After 1 month of frozen storage, malonaldehyde content ranged from 1.30 to 1.60 mg/100 g, indicating little rancidity (Table 3). After 3 months, the results were similar with the reprocessed blocks having lower values than the once-frozen blocks. This may have been caused by unintentional deep skinning of previously frozen fish. The tissue just under the skin of pink salmon has a high fat (lipid) content and should be more susceptible to oxidative rancidity. Leaving this fatty layer on the fillet was much easier with fish that had not been previously frozen. However, lipid content was not affected by reprocessing (data not shown). After 6 months, the malonaldehyde content of the samples was unchanged and after 12 months appeared to have decreased in some cases. These apparent decreases may be the result of variability within the blocks or the reaction of malonaldehyde with other components in the flesh. More importantly, although the chemical test for rancidity indicated little problem, these samples were ground before analysis so any rancidity that occurred on the surface of a block would have been diluted.

Thaw Drip

Addition of mince did not significantly affect thaw drip according to a series of ANOVAs of the data at each period of frozen storage (Tables 4 and 5). Frozen storage as H&G fish prior to reprocessing into blocks significantly increased thaw drip at 6 and 12 months and but not at 3 months. Thawing the fish and refreezing as blocks of fillets or mince evidently damaged the tissue. The thaw drip of reprocessed samples at 12 months may prove too high for processors unless some additive to retard drip is used. The thaw drip of blocks prepared from unfrozen fish was less than 6% throughout the experiment. At 12 months, the interaction between time as H&G fish and block form was significant. A series of one-way ANOVAs for each block form revealed that time as frozen H&G fish affected drip for the fillet and 100% mince blocks but not for either of the mixed blocks. While this accounted for the statistical significance of the interaction term, no explanation for the cause of this observation was evident.

Hunter Color

The Hunter L* value was not affected by addition of mince at 1 month of frozen storage but increased at 3, 6, and 12 months (Tables 5 and 6). A higher L* value indicates that the hue was lighter. Frozen storage as H&G fish prior to being made into blocks did not significantly affect L* values at 3 or 6 months but did at 12 months. At 12 months of frozen storage, the blocks made at 3 and 6 months tended to have lower L* values than the blocks from unfrozen fish or fish frozen for 12 months. The only significant interaction between reprocessing and block form occurred among the 6 month samples (Table 5). For those samples, the 25% mince once-frozen block had a lower L* than corresponding blocks made from fish reprocessed at 3 or 6 months. In contrast, among the 100% mince blocks, the once-frozen blocks had the highest L* value. Other than natural variability in the samples, no reason was evident to explain this difference.

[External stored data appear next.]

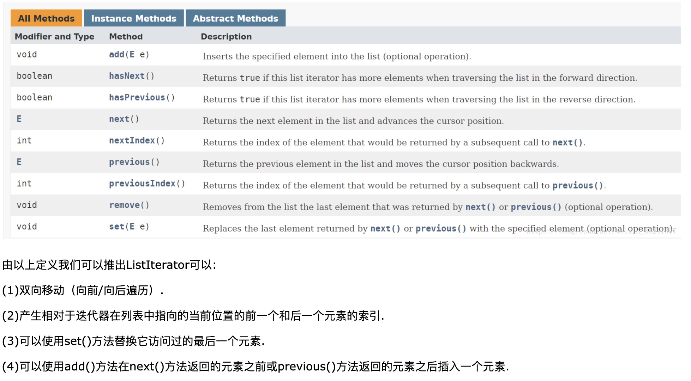Screen dimensions: 691x381
Task: Click the E return type for previous()
Action: [x=19, y=162]
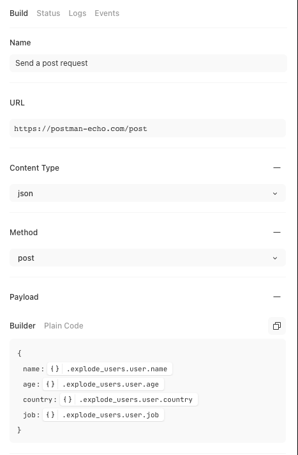Image resolution: width=298 pixels, height=455 pixels.
Task: Click the URL field with postman-echo address
Action: pos(147,128)
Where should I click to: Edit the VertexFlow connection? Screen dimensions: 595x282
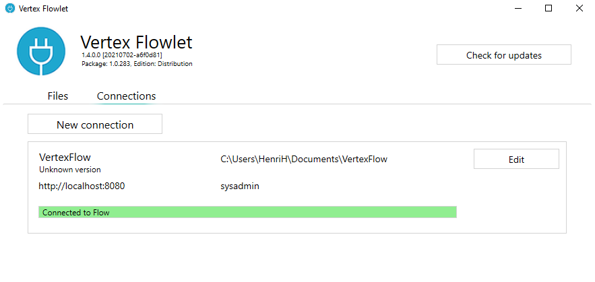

The Hunter a* value is a measure of how much red hue is in the color of a sample (the higher the a* value, the redder the sample). Addition of mince did not significantly affect the a* values at any given period of frozen storage (Tables 5 and 6). At 3 months frozen storage, reprocessing did not affect a* values, but it did at 6 months. The blocks from fish reprocessed at 6 months tended to have higher a* values (were more red) than once-frozen blocks or fish reprocessed at 3 months. At 12 months, reprocessing affected a* values but in a manner that varied to some degree with block form. Some of the differences between samples may have been caused by the natural variation in color of the samples.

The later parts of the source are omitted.